L'avocat de Mme Bibi, Saif-ul-Mulook, a aussitôt appelé sa cliente au téléphone pour lui annoncer la nouvelle depuis le tribunal.

"Avez-vous entendu que vous êtes un être humain libre à présent ? Vous pouvez prendre votre envol et aller où vous voulez", lui a-t-il dit en présence d'un journaliste de l'AFP.

"Quoi ? vraiment ? Je ne sais pas quoi dire. J'avais rêvé que les murs de la prison s'effondrent", lui a-t-elle répondu avant de se répandre en remerciements.

"Je n'arrive pas à croire ce que j'entends. Je vais sortir ? Ils vont vraiment me laisser sortir ?", a-t-elle ensuite dit au téléphone à l'AFP.

En pratique, la libération de Mme Bibi pourrait prendre plusieurs jours en raison de procédures bureaucratiques, a indiqué l'avocat.

"Justice a été rendue, c'est une victoire pour Asia Bibi. Le verdict montre que les pauvres, les minorités et la fraction la plus modeste de la société peuvent obtenir justice dans ce pays en dépit de ses défauts", s'est-il encore félicité.

"Je suis très heureux. Ceci est le jour le plus important et le plus heureux de ma vie", a-t-il dit à l'AFP.

Pour les fondamentalistes en revanche, "cette décision envers une blasphématrice n'est pas de bon augure pour le pays", selon Maulana Abdul Aziz, imam de la Mosquée rouge, haut lieu de l'islam radical à Islamabad.

"C'est une décision extrêmement injuste, cruelle, totalement détestable contre la shariah", a-t-il dit à l'AFP.

Quelques heures après le verdict, des centaines de manifestants ont commencé à se rassembler en différents endroits du pays, bloquant plusieurs artères, brûlant des pneus et criant des slogans hostiles à la justice.

Ils étaient environ un millier, armés de bâtons, bloquant un échangeur autoroutier à l'entrée d'Islamabad, a constaté l'AFP.

Dès mercredi matin, la capitale avait été placée sous haute sécurité, avec des barrages sur les routes notamment à proximité des quartiers où vivent les magistrats et la communauté diplomatique, a constaté l'AFP. Certaines écoles ont été fermées.

- Rencontres avec le pape -

Asia Bibi, mère de cinq enfants, avait été condamnée à la peine capitale à la suite d'une dispute avec une musulmane au sujet d'un verre d'eau.

Son cas avait eu un retentissement international, attirant l'attention des papes Benoît XVI et François.

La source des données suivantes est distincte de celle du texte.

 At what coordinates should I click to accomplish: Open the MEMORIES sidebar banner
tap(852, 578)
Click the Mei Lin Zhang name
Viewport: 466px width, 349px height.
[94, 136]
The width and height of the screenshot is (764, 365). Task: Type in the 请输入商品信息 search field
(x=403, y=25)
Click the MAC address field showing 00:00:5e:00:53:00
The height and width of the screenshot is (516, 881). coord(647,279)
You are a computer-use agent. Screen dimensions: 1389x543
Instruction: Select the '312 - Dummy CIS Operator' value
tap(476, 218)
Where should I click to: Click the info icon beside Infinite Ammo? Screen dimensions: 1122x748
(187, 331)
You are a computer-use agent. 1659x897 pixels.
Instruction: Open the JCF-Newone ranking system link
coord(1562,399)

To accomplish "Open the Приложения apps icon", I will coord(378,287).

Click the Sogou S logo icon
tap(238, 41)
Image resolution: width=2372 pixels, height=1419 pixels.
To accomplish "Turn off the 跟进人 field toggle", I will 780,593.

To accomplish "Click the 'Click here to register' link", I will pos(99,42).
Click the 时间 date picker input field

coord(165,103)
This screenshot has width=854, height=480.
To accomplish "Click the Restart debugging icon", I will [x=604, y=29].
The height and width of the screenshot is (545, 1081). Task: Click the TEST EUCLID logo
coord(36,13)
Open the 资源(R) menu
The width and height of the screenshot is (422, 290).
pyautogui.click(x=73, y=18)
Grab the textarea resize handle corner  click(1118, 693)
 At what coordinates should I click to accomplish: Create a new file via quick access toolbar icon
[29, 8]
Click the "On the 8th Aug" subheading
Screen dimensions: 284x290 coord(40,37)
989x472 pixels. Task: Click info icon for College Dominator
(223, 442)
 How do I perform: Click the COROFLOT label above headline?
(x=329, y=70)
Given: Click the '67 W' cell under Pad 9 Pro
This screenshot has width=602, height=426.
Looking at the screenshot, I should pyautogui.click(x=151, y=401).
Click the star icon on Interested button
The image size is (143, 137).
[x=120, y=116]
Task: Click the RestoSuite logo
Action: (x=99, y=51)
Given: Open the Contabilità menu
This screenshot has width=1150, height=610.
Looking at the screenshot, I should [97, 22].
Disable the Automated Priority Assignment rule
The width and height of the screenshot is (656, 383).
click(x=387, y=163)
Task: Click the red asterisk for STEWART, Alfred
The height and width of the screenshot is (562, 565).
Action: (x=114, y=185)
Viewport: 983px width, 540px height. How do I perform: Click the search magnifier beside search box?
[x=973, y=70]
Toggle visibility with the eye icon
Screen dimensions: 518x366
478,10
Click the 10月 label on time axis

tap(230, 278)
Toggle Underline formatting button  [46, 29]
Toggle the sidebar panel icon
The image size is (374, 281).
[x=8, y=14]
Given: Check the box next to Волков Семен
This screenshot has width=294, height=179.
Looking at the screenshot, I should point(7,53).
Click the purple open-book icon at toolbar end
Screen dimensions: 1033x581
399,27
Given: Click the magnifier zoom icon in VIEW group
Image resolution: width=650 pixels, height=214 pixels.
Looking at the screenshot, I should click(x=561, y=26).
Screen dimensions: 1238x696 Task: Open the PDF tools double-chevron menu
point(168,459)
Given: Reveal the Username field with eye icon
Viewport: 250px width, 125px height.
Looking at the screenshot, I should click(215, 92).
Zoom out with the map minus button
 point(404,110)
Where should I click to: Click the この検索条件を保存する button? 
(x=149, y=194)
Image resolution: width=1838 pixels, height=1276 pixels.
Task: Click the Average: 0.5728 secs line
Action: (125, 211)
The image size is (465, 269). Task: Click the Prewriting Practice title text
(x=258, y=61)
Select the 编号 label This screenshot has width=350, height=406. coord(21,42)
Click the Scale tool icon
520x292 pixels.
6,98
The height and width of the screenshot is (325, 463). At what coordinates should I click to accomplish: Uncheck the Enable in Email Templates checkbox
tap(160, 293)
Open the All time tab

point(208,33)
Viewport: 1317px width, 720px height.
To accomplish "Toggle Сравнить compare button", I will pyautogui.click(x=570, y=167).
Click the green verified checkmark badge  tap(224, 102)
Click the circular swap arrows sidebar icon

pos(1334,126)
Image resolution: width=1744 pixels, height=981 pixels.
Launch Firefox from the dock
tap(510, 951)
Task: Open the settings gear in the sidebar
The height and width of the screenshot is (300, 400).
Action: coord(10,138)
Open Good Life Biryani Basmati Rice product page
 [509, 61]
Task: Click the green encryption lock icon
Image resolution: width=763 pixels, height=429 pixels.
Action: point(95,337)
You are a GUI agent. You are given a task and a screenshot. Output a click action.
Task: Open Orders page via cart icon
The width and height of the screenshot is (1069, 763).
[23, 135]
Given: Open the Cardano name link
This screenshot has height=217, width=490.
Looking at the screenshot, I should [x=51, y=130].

L'une de ses filles a rencontré ce dernier à deux reprises.

Asia Bibi avait également reçu le soutien de la maire de Paris Anne Hidalgo, qui l'avait élevée en 2015 au rang de citoyenne d'honneur de sa ville.

Au Pakistan même, l'histoire de cette chrétienne d'origine modeste divise fortement l'opinion.

Le blasphème est un sujet extrêmement sensible dans ce pays très conservateur où l'islam est religion d'Etat. La loi prévoit jusqu'à la peine de mort pour les personnes reconnues coupables d'offense à l'islam.

Des appels à changer cette législation ont souvent donné lieu à des violences et ont été rejetés. Le nouveau Premier ministre pakistanais Imran Khan, durant la dernière campagne électorale, avait déclaré soutenir inconditionnellement la loi.

- "Pas rester au Pakistan" -

Un ancien gouverneur du Pendjab, Salman Taseer, qui avait pris la défense d'Asia Bibi, avait été abattu en plein coeur d'Islamabad en 2011 par son propre garde du corps. L'assassin, Mumtaz Qadri, a été pendu début 2016.

Les défenseurs des droits de l'homme voient en Asia Bibi un emblème des dérives de la loi réprimant le blasphème au Pakistan, souvent instrumentalisée, selon ses détracteurs, pour régler des conflits personnels.

On ignorait dans l'immédiat ce qu'il adviendrait de Mme Bibi après sa sortie de prison.

"Asia ne peut pas rester (au Pakistan) avec la loi" sur le blasphème, avait estimé son mari Ashiq Masih, accueilli à Londres par l'ONG catholique Aide à l'Église en détresse (AED) et interrogé le 13 octobre par l'AFP.

"Pour nous, la vie au Pakistan est très difficile, nous ne sortons pas de chez nous, nous sommes très prudents", avait souligné sa fille Esham.

"Je serai très heureuse le jour où ma mère sera libérée, je la prendrai dans mes bras, je pleurerai de la retrouver", avait-elle ajouté.